EXERCISE DIRECTIONS: For this exercise, transcribe the records below without changing a word.

Data extracted from a collection:
--

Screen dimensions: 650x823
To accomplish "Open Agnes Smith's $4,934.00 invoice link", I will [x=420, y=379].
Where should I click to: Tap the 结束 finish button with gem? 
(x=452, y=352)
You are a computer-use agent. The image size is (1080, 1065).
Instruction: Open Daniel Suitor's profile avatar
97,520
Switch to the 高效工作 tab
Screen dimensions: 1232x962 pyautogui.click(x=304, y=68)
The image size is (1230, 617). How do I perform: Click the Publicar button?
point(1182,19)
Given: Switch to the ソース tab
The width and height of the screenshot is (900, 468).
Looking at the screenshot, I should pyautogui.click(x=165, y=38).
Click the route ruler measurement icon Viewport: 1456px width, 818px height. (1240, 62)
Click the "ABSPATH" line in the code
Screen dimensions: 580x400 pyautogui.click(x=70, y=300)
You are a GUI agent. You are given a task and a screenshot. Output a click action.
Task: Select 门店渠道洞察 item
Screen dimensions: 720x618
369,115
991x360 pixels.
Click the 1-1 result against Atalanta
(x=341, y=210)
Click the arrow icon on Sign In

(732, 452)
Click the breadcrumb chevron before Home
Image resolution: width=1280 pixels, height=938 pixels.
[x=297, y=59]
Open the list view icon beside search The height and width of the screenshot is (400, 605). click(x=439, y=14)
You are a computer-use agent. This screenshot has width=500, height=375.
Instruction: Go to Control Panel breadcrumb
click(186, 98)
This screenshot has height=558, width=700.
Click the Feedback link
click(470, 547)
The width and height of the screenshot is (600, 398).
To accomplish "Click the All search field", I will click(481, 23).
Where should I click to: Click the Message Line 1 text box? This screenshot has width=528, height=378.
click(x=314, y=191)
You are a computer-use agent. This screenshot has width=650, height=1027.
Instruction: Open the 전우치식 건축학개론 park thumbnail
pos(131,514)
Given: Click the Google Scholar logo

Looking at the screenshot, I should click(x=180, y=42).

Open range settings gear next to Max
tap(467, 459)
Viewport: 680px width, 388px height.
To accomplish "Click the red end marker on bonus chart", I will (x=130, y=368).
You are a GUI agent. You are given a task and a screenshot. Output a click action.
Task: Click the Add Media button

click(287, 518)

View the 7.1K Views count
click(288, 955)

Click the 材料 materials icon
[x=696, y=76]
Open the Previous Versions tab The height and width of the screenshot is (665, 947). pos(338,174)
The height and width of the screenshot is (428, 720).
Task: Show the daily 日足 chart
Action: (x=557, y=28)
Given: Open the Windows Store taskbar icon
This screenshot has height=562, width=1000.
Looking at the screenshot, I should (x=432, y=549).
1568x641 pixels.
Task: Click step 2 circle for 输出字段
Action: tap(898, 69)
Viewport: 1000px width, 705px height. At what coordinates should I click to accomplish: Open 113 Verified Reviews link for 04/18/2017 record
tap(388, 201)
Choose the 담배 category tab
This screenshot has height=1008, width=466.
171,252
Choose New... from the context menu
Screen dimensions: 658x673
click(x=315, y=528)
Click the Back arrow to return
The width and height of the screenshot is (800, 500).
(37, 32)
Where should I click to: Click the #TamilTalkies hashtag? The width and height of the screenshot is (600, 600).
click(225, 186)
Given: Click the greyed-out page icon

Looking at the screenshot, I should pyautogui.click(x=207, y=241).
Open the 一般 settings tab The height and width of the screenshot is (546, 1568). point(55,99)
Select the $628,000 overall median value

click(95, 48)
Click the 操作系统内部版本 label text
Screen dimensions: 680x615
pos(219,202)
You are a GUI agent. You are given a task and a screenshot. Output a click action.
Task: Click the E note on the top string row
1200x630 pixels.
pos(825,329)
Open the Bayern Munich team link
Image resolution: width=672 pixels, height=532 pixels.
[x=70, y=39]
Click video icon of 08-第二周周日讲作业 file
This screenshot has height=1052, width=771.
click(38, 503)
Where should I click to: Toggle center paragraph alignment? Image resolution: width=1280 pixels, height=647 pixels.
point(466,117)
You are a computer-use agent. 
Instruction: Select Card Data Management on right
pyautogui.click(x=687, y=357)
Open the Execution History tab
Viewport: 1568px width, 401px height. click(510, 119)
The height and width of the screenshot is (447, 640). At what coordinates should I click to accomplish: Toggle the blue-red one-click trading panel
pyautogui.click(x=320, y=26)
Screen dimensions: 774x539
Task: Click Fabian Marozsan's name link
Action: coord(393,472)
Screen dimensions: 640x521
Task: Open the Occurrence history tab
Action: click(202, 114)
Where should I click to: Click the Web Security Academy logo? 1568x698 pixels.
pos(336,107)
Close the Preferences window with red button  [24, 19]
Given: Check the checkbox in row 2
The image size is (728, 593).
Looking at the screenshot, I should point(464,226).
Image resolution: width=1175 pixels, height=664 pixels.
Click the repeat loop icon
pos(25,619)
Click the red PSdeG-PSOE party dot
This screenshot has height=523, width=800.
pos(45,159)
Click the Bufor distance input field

--

ANSWER SECTION:
Screen dimensions: 650x823
To accomplish "Open Agnes Smith's $4,934.00 invoice link", I will [x=420, y=379].
Where should I click to: Tap the 结束 finish button with gem? 
(x=452, y=352)
You are a computer-use agent. The image size is (1080, 1065).
Instruction: Open Daniel Suitor's profile avatar
97,520
Switch to the 高效工作 tab
Screen dimensions: 1232x962 pyautogui.click(x=304, y=68)
The image size is (1230, 617). How do I perform: Click the Publicar button?
point(1182,19)
Given: Switch to the ソース tab
The width and height of the screenshot is (900, 468).
Looking at the screenshot, I should pyautogui.click(x=165, y=38).
Click the route ruler measurement icon Viewport: 1456px width, 818px height. (1240, 62)
Click the "ABSPATH" line in the code
Screen dimensions: 580x400 pyautogui.click(x=70, y=300)
You are a GUI agent. You are given a task and a screenshot. Output a click action.
Task: Select 门店渠道洞察 item
Screen dimensions: 720x618
369,115
991x360 pixels.
Click the 1-1 result against Atalanta
(x=341, y=210)
Click the arrow icon on Sign In

(732, 452)
Click the breadcrumb chevron before Home
Image resolution: width=1280 pixels, height=938 pixels.
[x=297, y=59]
Open the list view icon beside search The height and width of the screenshot is (400, 605). click(x=439, y=14)
You are a computer-use agent. This screenshot has width=500, height=375.
Instruction: Go to Control Panel breadcrumb
click(186, 98)
This screenshot has height=558, width=700.
Click the Feedback link
click(470, 547)
The width and height of the screenshot is (600, 398).
To accomplish "Click the All search field", I will click(481, 23).
Where should I click to: Click the Message Line 1 text box? This screenshot has width=528, height=378.
click(x=314, y=191)
You are a computer-use agent. This screenshot has width=650, height=1027.
Instruction: Open the 전우치식 건축학개론 park thumbnail
pos(131,514)
Given: Click the Google Scholar logo

Looking at the screenshot, I should click(x=180, y=42).

Open range settings gear next to Max
tap(467, 459)
Viewport: 680px width, 388px height.
To accomplish "Click the red end marker on bonus chart", I will (x=130, y=368).
You are a GUI agent. You are given a task and a screenshot. Output a click action.
Task: Click the Add Media button

click(287, 518)

View the 7.1K Views count
click(288, 955)

Click the 材料 materials icon
[x=696, y=76]
Open the Previous Versions tab The height and width of the screenshot is (665, 947). pos(338,174)
The height and width of the screenshot is (428, 720).
Task: Show the daily 日足 chart
Action: (x=557, y=28)
Given: Open the Windows Store taskbar icon
This screenshot has height=562, width=1000.
Looking at the screenshot, I should (x=432, y=549).
1568x641 pixels.
Task: Click step 2 circle for 输出字段
Action: tap(898, 69)
Viewport: 1000px width, 705px height. At what coordinates should I click to accomplish: Open 113 Verified Reviews link for 04/18/2017 record
tap(388, 201)
Choose the 담배 category tab
This screenshot has height=1008, width=466.
171,252
Choose New... from the context menu
Screen dimensions: 658x673
click(x=315, y=528)
Click the Back arrow to return
The width and height of the screenshot is (800, 500).
(37, 32)
Where should I click to: Click the #TamilTalkies hashtag? The width and height of the screenshot is (600, 600).
click(225, 186)
Given: Click the greyed-out page icon

Looking at the screenshot, I should pyautogui.click(x=207, y=241).
Open the 一般 settings tab The height and width of the screenshot is (546, 1568). point(55,99)
Select the $628,000 overall median value

click(95, 48)
Click the 操作系统内部版本 label text
Screen dimensions: 680x615
pos(219,202)
You are a GUI agent. You are given a task and a screenshot. Output a click action.
Task: Click the E note on the top string row
1200x630 pixels.
pos(825,329)
Open the Bayern Munich team link
Image resolution: width=672 pixels, height=532 pixels.
[x=70, y=39]
Click video icon of 08-第二周周日讲作业 file
This screenshot has height=1052, width=771.
click(38, 503)
Where should I click to: Toggle center paragraph alignment? Image resolution: width=1280 pixels, height=647 pixels.
point(466,117)
You are a computer-use agent. 
Instruction: Select Card Data Management on right
pyautogui.click(x=687, y=357)
Open the Execution History tab
Viewport: 1568px width, 401px height. click(510, 119)
The height and width of the screenshot is (447, 640). At what coordinates should I click to accomplish: Toggle the blue-red one-click trading panel
pyautogui.click(x=320, y=26)
Screen dimensions: 774x539
Task: Click Fabian Marozsan's name link
Action: coord(393,472)
Screen dimensions: 640x521
Task: Open the Occurrence history tab
Action: click(202, 114)
Where should I click to: Click the Web Security Academy logo? 1568x698 pixels.
pos(336,107)
Close the Preferences window with red button  [24, 19]
Given: Check the checkbox in row 2
The image size is (728, 593).
Looking at the screenshot, I should point(464,226).
Image resolution: width=1175 pixels, height=664 pixels.
Click the repeat loop icon
pos(25,619)
Click the red PSdeG-PSOE party dot
This screenshot has height=523, width=800.
pos(45,159)
Click the Bufor distance input field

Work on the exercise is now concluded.